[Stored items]
------------------------
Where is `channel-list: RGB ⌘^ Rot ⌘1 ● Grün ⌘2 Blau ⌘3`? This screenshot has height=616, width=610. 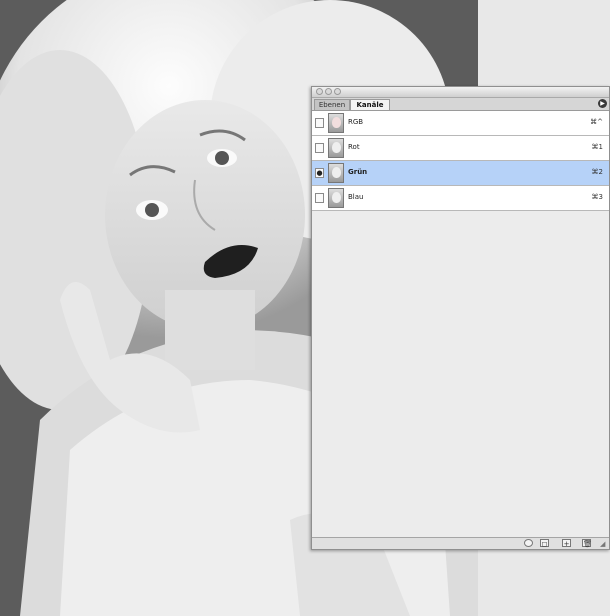
channel-list: RGB ⌘^ Rot ⌘1 ● Grün ⌘2 Blau ⌘3 is located at coordinates (460, 161).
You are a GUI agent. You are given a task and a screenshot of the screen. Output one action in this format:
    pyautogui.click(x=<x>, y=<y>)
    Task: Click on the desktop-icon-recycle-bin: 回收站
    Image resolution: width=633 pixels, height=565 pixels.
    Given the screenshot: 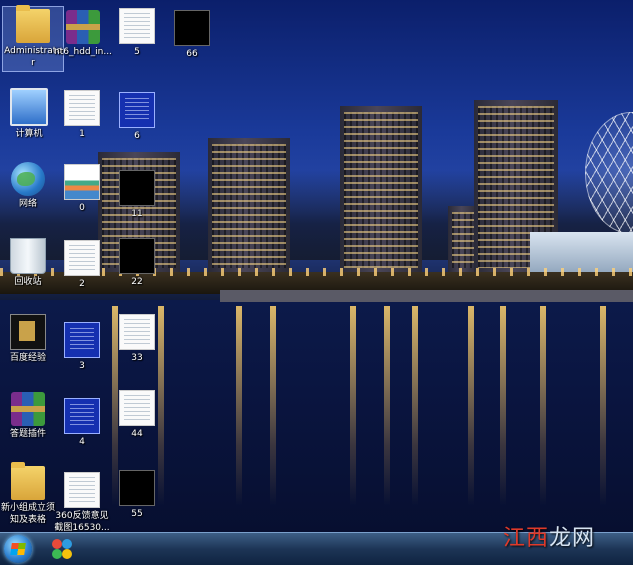 What is the action you would take?
    pyautogui.click(x=29, y=262)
------------------------
Problem description
Rewrite the listing from its start through the line containing "channel-list: RGB ⌘^ Rot ⌘1 ● Grün ⌘2 Blau ⌘3 is", changing "screenshot" to "image" and leaving everything else as it is. Omit the pictures from your answer.

Written response
Where is `channel-list: RGB ⌘^ Rot ⌘1 ● Grün ⌘2 Blau ⌘3`? This image has height=616, width=610. 
channel-list: RGB ⌘^ Rot ⌘1 ● Grün ⌘2 Blau ⌘3 is located at coordinates (460, 161).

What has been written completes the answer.